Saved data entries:
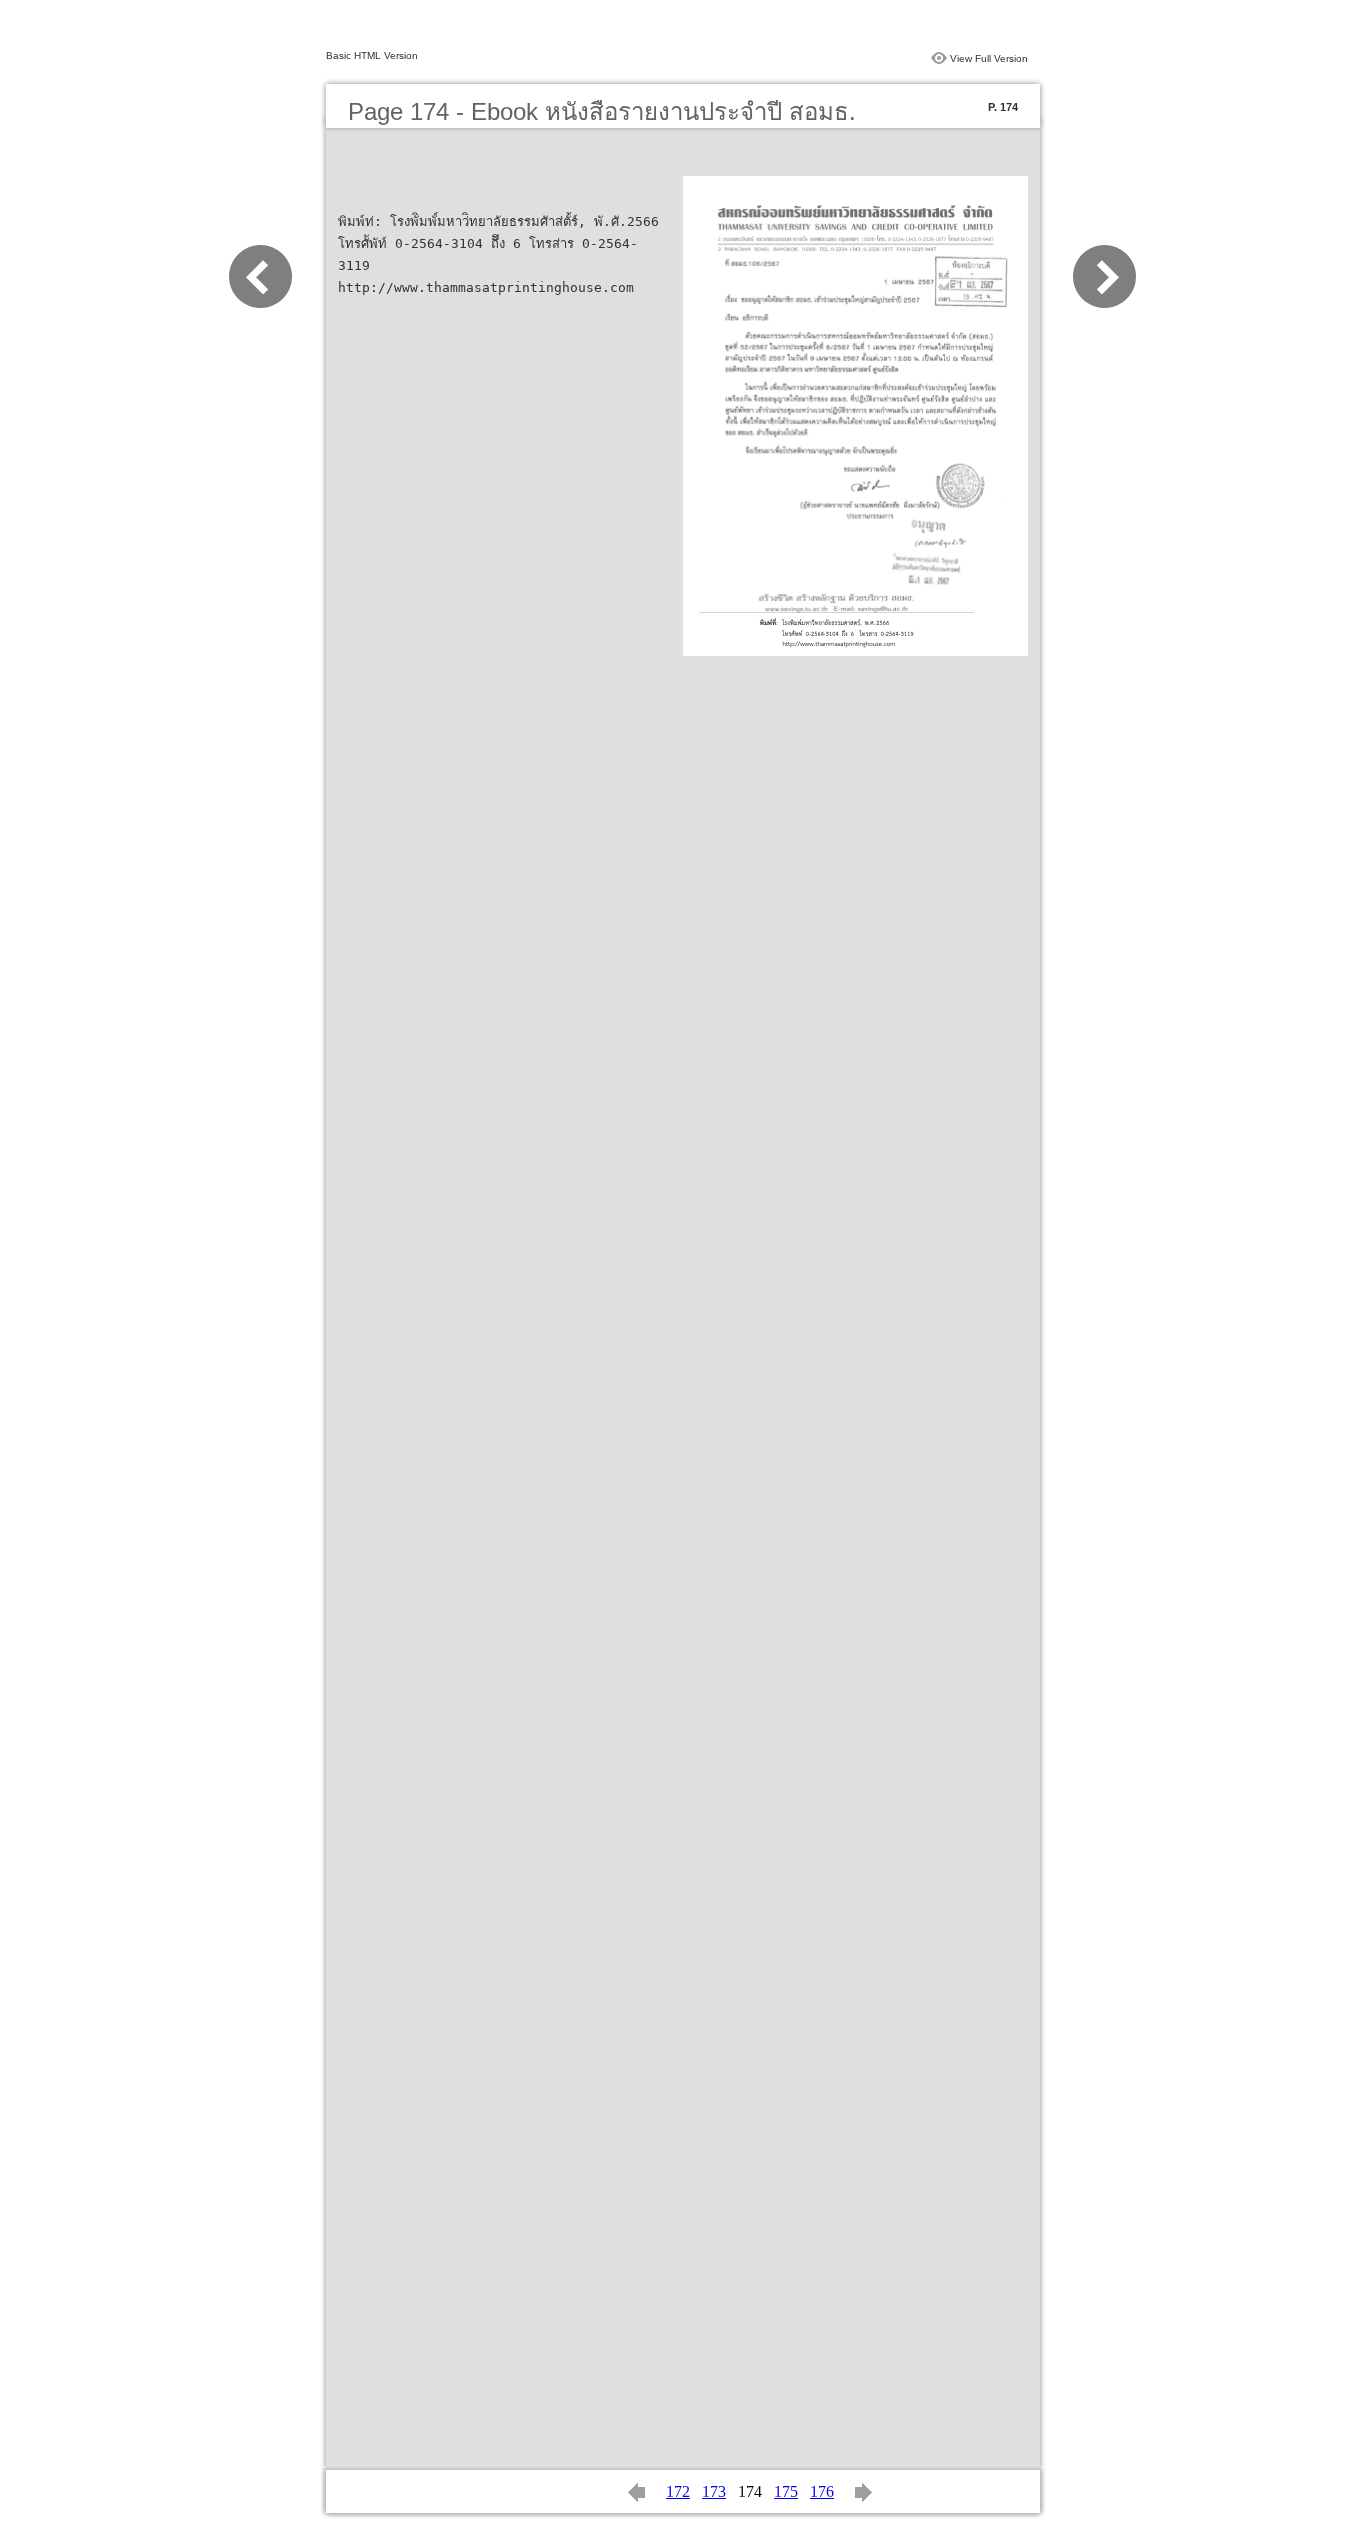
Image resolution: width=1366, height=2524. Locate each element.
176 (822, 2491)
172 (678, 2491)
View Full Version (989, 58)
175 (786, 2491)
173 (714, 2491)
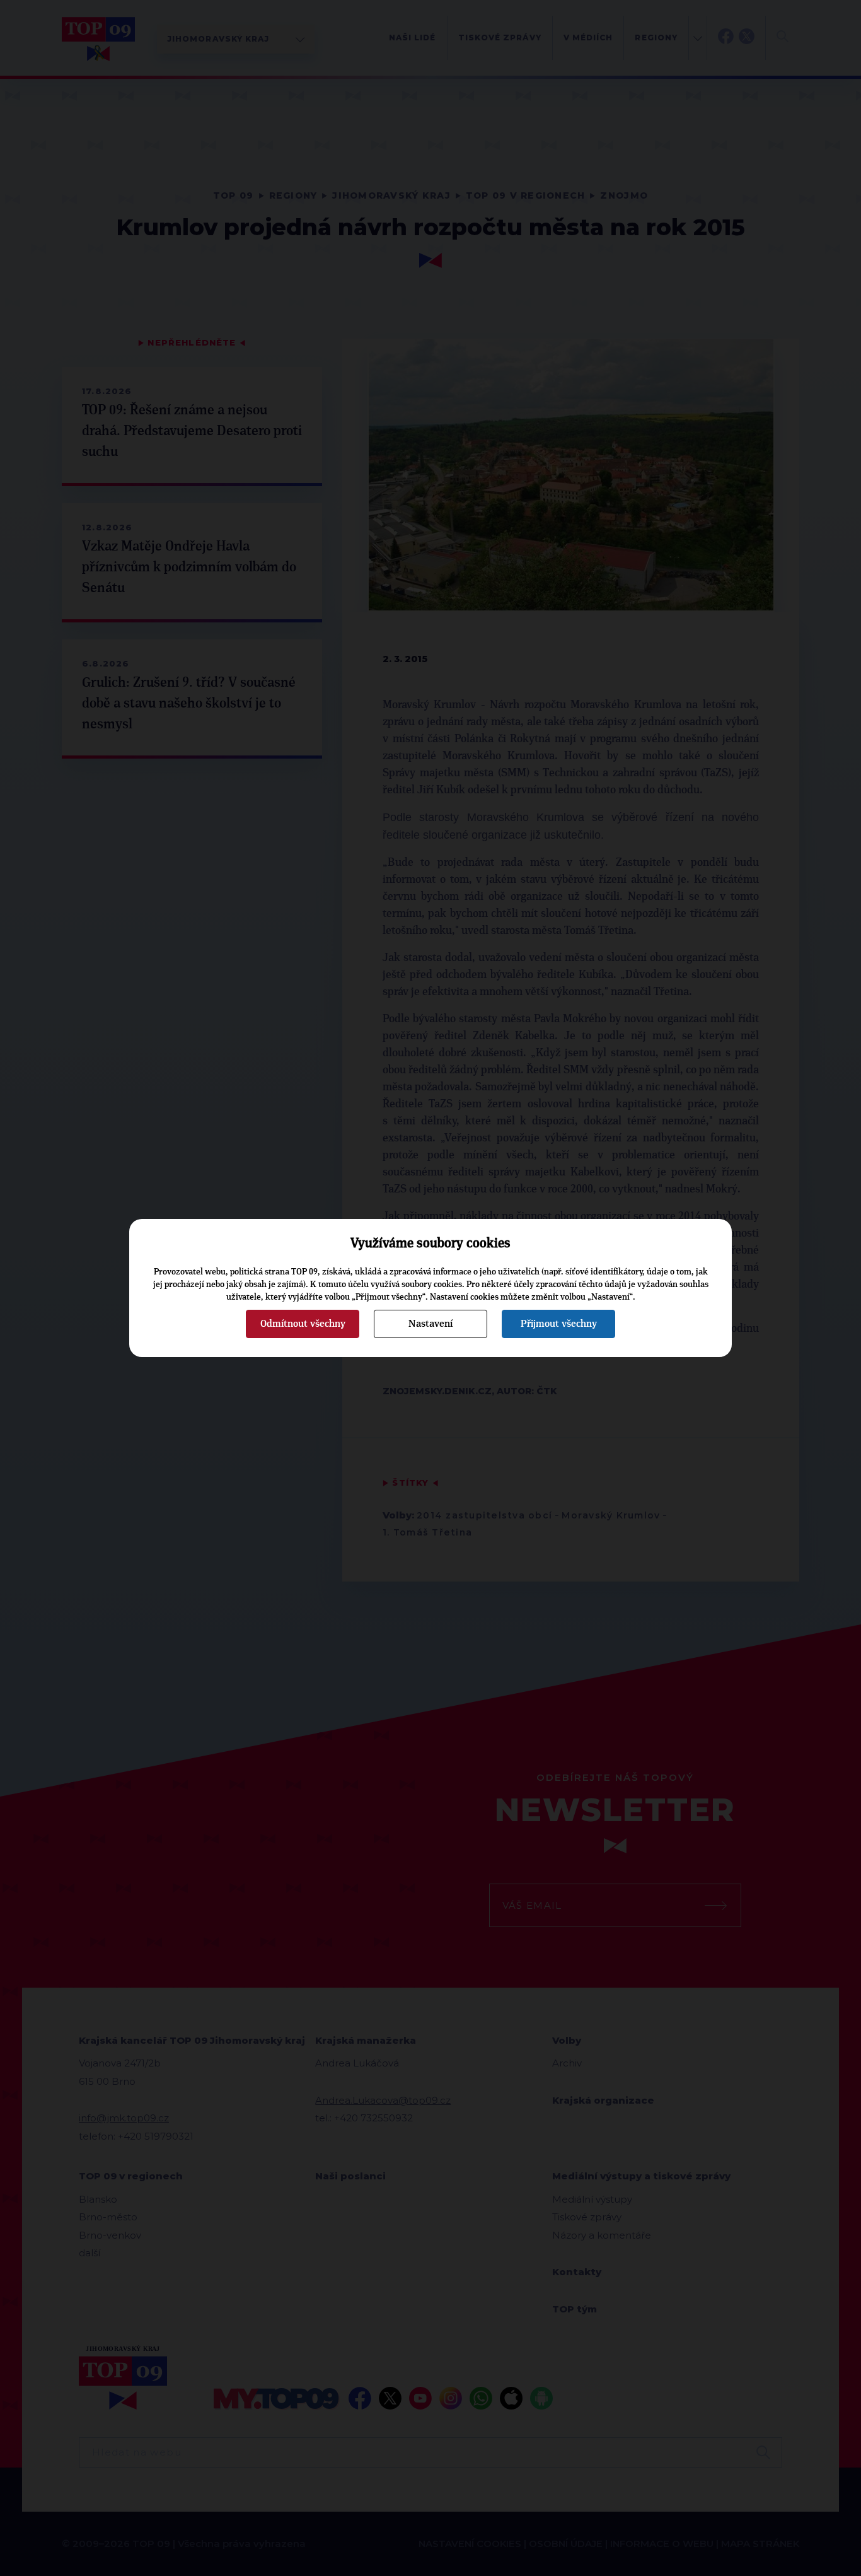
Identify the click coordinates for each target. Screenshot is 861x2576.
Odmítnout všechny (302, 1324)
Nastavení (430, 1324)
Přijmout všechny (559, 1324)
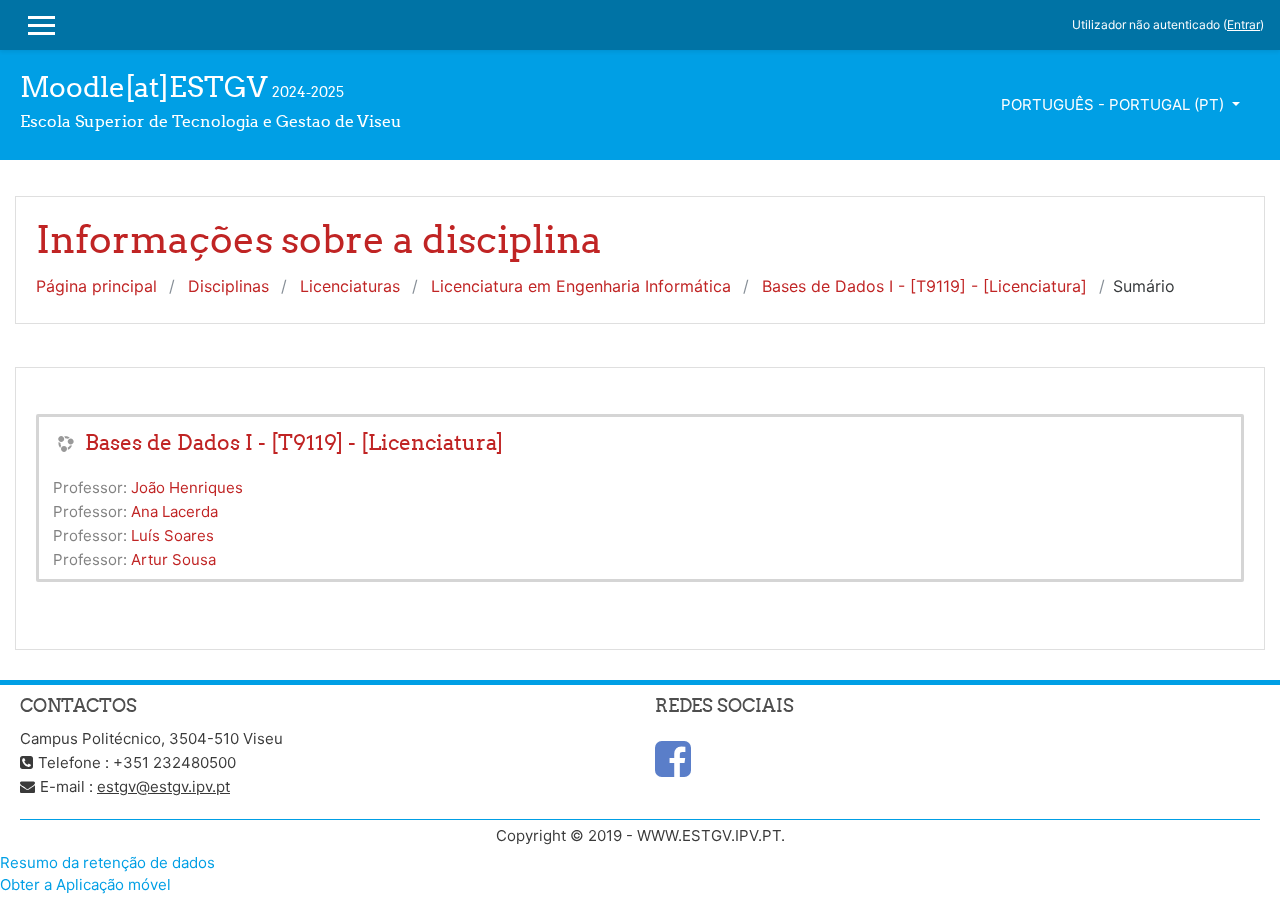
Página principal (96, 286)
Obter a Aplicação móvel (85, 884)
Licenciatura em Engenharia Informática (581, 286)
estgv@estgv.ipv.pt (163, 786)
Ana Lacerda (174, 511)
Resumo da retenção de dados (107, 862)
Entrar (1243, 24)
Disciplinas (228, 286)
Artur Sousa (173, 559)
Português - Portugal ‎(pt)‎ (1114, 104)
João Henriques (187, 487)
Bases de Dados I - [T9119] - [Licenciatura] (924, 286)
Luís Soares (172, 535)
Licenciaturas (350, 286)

_About this exercise_.
From the first line to the last, set down the data exactly, without the pictures.

_Solution to this problem_.
Image resolution: width=1366, height=2524. Locate each element.
176 (822, 2491)
172 (678, 2491)
View Full Version (989, 58)
175 (786, 2491)
173 (714, 2491)
Identify the click coordinates for each target. Screenshot is 861x2576.
Odmítnout všechny (302, 1324)
Nastavení (430, 1324)
Přijmout všechny (559, 1324)
Página principal (96, 286)
Obter a Aplicação móvel (85, 884)
Licenciatura em Engenharia Informática (581, 286)
estgv@estgv.ipv.pt (163, 786)
Ana Lacerda (174, 511)
Resumo da retenção de dados (107, 862)
Entrar (1243, 24)
Disciplinas (228, 286)
Artur Sousa (173, 559)
Português - Portugal ‎(pt)‎ (1114, 104)
João Henriques (187, 487)
Bases de Dados I - [T9119] - [Licenciatura] (924, 286)
Luís Soares (172, 535)
Licenciaturas (350, 286)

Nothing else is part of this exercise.